Global bank lobbyists are warning policymakers over the risks of increasingly fragmented financial regulation, and other disparate policy approaches.
The bank lobby group, the Institute of International Finance (IIF), is calling on G20 policymakers to “take decisive action to raise global growth, reduce unemployment, enhance the global regulatory framework, and bolster financial stability,” it said Monday. Absent that, the global economy may have trouble exiting the financial crisis and attaining sustainable growth, it cautions.
The group warns that a tendency toward increasingly fragmented financial regulation is a major obstacle to these objectives. The IIF says that, while it understands the instinct of national regulators to act in their own interests, “this fragmentation tendency is threatening to undo decades of cross-border co-operation”.
Tim Adams, managing director of the IIF, said in a statement, “this co-operation was of fundamental importance in driving global economic growth in the recent past.
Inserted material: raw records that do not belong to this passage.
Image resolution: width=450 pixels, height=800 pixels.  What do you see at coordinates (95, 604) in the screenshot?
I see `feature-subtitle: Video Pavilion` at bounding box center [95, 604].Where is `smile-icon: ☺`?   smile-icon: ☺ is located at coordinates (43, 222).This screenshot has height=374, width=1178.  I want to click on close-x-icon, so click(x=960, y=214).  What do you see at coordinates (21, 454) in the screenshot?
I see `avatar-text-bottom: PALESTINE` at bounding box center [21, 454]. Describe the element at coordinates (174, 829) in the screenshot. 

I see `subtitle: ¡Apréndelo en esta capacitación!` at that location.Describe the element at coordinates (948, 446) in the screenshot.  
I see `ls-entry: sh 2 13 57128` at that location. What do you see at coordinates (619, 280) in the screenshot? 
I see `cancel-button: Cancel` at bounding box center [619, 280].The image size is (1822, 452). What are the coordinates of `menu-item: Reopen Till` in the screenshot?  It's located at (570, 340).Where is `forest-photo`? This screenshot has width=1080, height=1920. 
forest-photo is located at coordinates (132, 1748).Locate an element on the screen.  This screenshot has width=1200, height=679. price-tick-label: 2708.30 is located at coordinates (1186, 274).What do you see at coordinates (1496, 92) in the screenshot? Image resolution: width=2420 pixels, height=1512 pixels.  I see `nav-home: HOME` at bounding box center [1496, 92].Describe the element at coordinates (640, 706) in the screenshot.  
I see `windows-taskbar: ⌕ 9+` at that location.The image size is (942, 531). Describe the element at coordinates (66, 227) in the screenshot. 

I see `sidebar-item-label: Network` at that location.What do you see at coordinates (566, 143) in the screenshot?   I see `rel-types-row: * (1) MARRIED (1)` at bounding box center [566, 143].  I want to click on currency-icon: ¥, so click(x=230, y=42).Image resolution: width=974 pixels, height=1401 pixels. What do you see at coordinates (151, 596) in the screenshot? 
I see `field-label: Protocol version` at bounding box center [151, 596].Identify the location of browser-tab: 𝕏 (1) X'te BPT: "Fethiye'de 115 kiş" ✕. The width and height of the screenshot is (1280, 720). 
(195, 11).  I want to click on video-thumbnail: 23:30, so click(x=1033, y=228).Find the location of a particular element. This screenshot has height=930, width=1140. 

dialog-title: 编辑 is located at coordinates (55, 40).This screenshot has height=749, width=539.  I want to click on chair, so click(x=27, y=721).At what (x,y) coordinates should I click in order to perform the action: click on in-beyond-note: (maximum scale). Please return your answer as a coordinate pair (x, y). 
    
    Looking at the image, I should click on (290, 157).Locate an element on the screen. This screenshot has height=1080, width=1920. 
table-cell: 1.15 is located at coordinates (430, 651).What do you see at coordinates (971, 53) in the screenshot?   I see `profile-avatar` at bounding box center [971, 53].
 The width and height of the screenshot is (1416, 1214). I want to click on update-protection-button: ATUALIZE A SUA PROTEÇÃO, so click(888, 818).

If we fail to preserve the spirit – and the fact – of international harmonization of financial regulation, we run the risk of inhibiting the global economic regeneration so desperately needed by people everywhere.”
The IIF says that the G20 should re-double its commitment to the Financial Stability Board (FSB), as the co-ordinating body overseeing both the development and implementation of international financial regulatory policies, and stresses that there’s a growing need for the FSB to be empowered to resist unilateral or protectionist regulatory measures.